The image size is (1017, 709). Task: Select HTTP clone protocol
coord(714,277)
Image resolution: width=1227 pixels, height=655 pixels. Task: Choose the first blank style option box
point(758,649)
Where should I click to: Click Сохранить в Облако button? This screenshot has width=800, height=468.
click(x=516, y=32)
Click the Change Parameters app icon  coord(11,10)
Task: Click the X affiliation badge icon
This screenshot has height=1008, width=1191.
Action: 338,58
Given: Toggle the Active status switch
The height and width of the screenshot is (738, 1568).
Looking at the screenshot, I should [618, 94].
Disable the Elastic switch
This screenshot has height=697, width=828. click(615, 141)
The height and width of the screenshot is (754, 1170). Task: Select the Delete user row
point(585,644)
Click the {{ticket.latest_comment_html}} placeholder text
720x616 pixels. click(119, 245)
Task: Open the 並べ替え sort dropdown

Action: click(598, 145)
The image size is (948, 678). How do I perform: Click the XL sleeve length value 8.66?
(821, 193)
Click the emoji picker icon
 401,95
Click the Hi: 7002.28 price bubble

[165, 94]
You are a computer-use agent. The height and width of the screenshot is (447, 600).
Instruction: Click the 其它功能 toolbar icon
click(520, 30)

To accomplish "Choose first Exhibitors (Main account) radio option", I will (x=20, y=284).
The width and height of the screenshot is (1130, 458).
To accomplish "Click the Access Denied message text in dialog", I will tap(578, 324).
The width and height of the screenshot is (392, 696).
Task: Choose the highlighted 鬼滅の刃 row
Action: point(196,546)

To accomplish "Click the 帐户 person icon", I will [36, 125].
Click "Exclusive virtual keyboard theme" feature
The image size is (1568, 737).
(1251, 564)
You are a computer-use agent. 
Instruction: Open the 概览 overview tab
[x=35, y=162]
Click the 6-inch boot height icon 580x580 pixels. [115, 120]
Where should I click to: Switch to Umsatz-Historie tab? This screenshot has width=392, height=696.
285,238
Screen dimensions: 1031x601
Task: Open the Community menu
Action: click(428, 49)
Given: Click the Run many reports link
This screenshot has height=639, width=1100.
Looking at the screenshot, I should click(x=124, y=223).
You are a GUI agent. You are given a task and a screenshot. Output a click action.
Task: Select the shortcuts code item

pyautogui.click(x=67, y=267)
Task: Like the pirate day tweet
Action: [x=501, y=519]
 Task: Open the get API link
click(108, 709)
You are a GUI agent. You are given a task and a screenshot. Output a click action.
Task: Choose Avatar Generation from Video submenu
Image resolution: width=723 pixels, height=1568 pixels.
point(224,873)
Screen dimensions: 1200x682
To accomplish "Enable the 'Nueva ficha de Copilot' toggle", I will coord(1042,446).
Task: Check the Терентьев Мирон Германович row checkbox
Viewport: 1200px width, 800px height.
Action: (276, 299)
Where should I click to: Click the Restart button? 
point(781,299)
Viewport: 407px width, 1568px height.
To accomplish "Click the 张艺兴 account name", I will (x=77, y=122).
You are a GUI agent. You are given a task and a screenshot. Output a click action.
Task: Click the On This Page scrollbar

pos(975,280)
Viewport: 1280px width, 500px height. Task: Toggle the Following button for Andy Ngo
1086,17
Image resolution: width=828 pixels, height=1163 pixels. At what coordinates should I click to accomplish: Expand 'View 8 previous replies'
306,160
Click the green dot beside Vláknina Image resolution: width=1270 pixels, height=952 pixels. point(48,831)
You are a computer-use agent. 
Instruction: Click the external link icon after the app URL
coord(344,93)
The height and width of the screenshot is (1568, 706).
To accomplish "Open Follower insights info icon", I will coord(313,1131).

--*--

» Assignment
Lines from the start of the material above through the line containing "You are a computer-use agent. The" are to be duplicated exactly, and only those.

» Answer
The image size is (1017, 709). Task: Select HTTP clone protocol
coord(714,277)
Image resolution: width=1227 pixels, height=655 pixels. Task: Choose the first blank style option box
point(758,649)
Where should I click to: Click Сохранить в Облако button? This screenshot has width=800, height=468.
click(x=516, y=32)
Click the Change Parameters app icon  coord(11,10)
Task: Click the X affiliation badge icon
This screenshot has height=1008, width=1191.
Action: 338,58
Given: Toggle the Active status switch
The height and width of the screenshot is (738, 1568).
Looking at the screenshot, I should [618, 94].
Disable the Elastic switch
This screenshot has height=697, width=828. click(615, 141)
The height and width of the screenshot is (754, 1170). Task: Select the Delete user row
point(585,644)
Click the {{ticket.latest_comment_html}} placeholder text
720x616 pixels. click(119, 245)
Task: Open the 並べ替え sort dropdown

Action: click(598, 145)
The image size is (948, 678). How do I perform: Click the XL sleeve length value 8.66?
(821, 193)
Click the emoji picker icon
 401,95
Click the Hi: 7002.28 price bubble

[165, 94]
You are a computer-use agent. The height and width of the screenshot is (447, 600).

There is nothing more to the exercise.